Work instructions: Repeat every line of the data below word for word, with nothing changed.

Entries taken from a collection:
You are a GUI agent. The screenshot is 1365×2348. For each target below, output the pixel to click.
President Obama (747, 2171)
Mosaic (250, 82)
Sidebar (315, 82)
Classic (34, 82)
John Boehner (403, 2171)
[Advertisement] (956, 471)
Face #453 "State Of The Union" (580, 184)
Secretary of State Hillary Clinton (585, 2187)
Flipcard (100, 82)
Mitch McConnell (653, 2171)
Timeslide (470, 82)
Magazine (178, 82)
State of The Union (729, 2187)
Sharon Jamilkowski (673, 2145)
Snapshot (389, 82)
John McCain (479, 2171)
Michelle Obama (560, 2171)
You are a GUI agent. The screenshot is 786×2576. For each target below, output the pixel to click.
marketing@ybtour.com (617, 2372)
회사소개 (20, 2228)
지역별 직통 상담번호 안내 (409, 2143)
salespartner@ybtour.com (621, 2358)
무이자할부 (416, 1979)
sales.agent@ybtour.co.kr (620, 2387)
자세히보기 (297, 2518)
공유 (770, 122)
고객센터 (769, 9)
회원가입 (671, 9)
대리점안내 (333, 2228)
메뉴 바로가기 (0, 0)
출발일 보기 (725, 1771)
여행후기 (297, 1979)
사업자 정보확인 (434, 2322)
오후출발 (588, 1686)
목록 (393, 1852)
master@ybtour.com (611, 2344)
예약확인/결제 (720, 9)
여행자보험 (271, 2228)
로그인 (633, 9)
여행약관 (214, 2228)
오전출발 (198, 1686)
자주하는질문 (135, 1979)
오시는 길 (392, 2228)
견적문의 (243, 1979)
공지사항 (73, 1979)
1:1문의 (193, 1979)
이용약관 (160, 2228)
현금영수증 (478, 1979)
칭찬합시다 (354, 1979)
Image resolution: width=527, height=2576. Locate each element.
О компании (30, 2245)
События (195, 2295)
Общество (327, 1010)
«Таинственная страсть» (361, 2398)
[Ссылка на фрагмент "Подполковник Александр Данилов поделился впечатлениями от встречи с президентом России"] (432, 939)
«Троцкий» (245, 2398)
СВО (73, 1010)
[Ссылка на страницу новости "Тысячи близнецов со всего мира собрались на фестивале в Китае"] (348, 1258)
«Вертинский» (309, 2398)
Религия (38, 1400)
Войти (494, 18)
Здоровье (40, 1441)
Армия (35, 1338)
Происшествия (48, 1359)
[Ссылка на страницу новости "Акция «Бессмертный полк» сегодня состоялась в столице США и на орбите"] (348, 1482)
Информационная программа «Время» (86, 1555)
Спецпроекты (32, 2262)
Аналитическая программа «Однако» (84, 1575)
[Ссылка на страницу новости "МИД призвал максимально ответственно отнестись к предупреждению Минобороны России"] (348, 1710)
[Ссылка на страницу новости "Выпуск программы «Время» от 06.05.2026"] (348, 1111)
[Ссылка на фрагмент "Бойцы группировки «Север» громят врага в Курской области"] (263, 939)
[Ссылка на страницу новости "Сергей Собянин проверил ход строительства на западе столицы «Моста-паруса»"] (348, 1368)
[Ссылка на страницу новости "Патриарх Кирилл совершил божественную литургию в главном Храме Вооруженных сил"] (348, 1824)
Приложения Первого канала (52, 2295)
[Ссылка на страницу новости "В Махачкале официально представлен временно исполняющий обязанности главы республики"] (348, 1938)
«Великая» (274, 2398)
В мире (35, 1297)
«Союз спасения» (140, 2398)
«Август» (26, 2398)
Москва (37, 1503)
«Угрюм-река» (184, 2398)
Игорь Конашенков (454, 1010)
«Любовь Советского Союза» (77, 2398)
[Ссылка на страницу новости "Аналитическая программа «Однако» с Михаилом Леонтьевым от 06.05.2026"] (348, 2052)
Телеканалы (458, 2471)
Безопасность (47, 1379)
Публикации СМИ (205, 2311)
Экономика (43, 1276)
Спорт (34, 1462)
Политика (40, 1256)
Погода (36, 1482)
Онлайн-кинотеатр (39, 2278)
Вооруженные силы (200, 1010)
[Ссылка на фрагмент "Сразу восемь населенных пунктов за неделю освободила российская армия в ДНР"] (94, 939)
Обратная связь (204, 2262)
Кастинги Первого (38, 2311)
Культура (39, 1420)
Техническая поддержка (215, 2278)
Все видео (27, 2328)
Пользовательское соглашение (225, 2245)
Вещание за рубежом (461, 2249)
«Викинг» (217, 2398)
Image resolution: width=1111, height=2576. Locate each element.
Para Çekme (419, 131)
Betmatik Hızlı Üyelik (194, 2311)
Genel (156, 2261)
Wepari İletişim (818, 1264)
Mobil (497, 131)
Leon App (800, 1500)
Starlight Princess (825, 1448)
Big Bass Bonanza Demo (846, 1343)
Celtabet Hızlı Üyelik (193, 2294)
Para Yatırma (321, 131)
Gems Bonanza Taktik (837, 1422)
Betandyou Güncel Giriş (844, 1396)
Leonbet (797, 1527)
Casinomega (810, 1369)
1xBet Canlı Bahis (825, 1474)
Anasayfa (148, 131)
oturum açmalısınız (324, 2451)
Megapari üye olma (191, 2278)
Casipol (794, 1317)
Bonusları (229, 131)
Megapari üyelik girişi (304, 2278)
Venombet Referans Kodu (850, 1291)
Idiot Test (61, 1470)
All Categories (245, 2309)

Reply to the exercise:
You are a GUI agent. The screenshot is 1365×2348. For each target below, output the pixel to click.
President Obama (747, 2171)
Mosaic (250, 82)
Sidebar (315, 82)
Classic (34, 82)
John Boehner (403, 2171)
[Advertisement] (956, 471)
Face #453 "State Of The Union" (580, 184)
Secretary of State Hillary Clinton (585, 2187)
Flipcard (100, 82)
Mitch McConnell (653, 2171)
Timeslide (470, 82)
Magazine (178, 82)
State of The Union (729, 2187)
Sharon Jamilkowski (673, 2145)
Snapshot (389, 82)
John McCain (479, 2171)
Michelle Obama (560, 2171)
You are a GUI agent. The screenshot is 786×2576. For each target below, output the pixel to click.
marketing@ybtour.com (617, 2372)
회사소개 (20, 2228)
지역별 직통 상담번호 안내 (409, 2143)
salespartner@ybtour.com (621, 2358)
무이자할부 (416, 1979)
sales.agent@ybtour.co.kr (620, 2387)
자세히보기 (297, 2518)
공유 (770, 122)
고객센터 (769, 9)
회원가입 (671, 9)
대리점안내 (333, 2228)
메뉴 바로가기 (0, 0)
출발일 보기 (725, 1771)
여행후기 (297, 1979)
사업자 정보확인 (434, 2322)
오후출발 (588, 1686)
목록 (393, 1852)
master@ybtour.com (611, 2344)
예약확인/결제 (720, 9)
여행자보험 (271, 2228)
로그인 (633, 9)
여행약관 (214, 2228)
오전출발 (198, 1686)
자주하는질문 (135, 1979)
오시는 길 (392, 2228)
견적문의 (243, 1979)
공지사항 (73, 1979)
1:1문의 (193, 1979)
이용약관 (160, 2228)
현금영수증 (478, 1979)
칭찬합시다 (354, 1979)
Image resolution: width=527, height=2576. Locate each element.
О компании (30, 2245)
События (195, 2295)
Общество (327, 1010)
«Таинственная страсть» (361, 2398)
[Ссылка на фрагмент "Подполковник Александр Данилов поделился впечатлениями от встречи с президентом России"] (432, 939)
«Троцкий» (245, 2398)
СВО (73, 1010)
[Ссылка на страницу новости "Тысячи близнецов со всего мира собрались на фестивале в Китае"] (348, 1258)
«Вертинский» (309, 2398)
Религия (38, 1400)
Войти (494, 18)
Здоровье (40, 1441)
Армия (35, 1338)
Происшествия (48, 1359)
[Ссылка на страницу новости "Акция «Бессмертный полк» сегодня состоялась в столице США и на орбите"] (348, 1482)
Информационная программа «Время» (86, 1555)
Спецпроекты (32, 2262)
Аналитическая программа «Однако» (84, 1575)
[Ссылка на страницу новости "МИД призвал максимально ответственно отнестись к предупреждению Минобороны России"] (348, 1710)
[Ссылка на страницу новости "Выпуск программы «Время» от 06.05.2026"] (348, 1111)
[Ссылка на фрагмент "Бойцы группировки «Север» громят врага в Курской области"] (263, 939)
[Ссылка на страницу новости "Сергей Собянин проверил ход строительства на западе столицы «Моста-паруса»"] (348, 1368)
[Ссылка на страницу новости "Патриарх Кирилл совершил божественную литургию в главном Храме Вооруженных сил"] (348, 1824)
Приложения Первого канала (52, 2295)
[Ссылка на страницу новости "В Махачкале официально представлен временно исполняющий обязанности главы республики"] (348, 1938)
«Великая» (274, 2398)
В мире (35, 1297)
«Союз спасения» (140, 2398)
«Август» (26, 2398)
Москва (37, 1503)
«Угрюм-река» (184, 2398)
Игорь Конашенков (454, 1010)
«Любовь Советского Союза» (77, 2398)
[Ссылка на страницу новости "Аналитическая программа «Однако» с Михаилом Леонтьевым от 06.05.2026"] (348, 2052)
Телеканалы (458, 2471)
Безопасность (47, 1379)
Публикации СМИ (205, 2311)
Экономика (43, 1276)
Спорт (34, 1462)
Политика (40, 1256)
Погода (36, 1482)
Онлайн-кинотеатр (39, 2278)
Вооруженные силы (200, 1010)
[Ссылка на фрагмент "Сразу восемь населенных пунктов за неделю освободила российская армия в ДНР"] (94, 939)
Обратная связь (204, 2262)
Кастинги Первого (38, 2311)
Культура (39, 1420)
Техническая поддержка (215, 2278)
Все видео (27, 2328)
Пользовательское соглашение (225, 2245)
Вещание за рубежом (461, 2249)
«Викинг» (217, 2398)
Image resolution: width=1111, height=2576. Locate each element.
Para Çekme (419, 131)
Betmatik Hızlı Üyelik (194, 2311)
Genel (156, 2261)
Wepari İletişim (818, 1264)
Mobil (497, 131)
Leon App (800, 1500)
Starlight Princess (825, 1448)
Big Bass Bonanza Demo (846, 1343)
Celtabet Hızlı Üyelik (193, 2294)
Para Yatırma (321, 131)
Gems Bonanza Taktik (837, 1422)
Betandyou Güncel Giriş (844, 1396)
Leonbet (797, 1527)
Casinomega (810, 1369)
1xBet Canlı Bahis (825, 1474)
Anasayfa (148, 131)
oturum açmalısınız (324, 2451)
Megapari üye olma (191, 2278)
Casipol (794, 1317)
Bonusları (229, 131)
Megapari üyelik girişi (304, 2278)
Venombet Referans Kodu (850, 1291)
Idiot Test (61, 1470)
All Categories (245, 2309)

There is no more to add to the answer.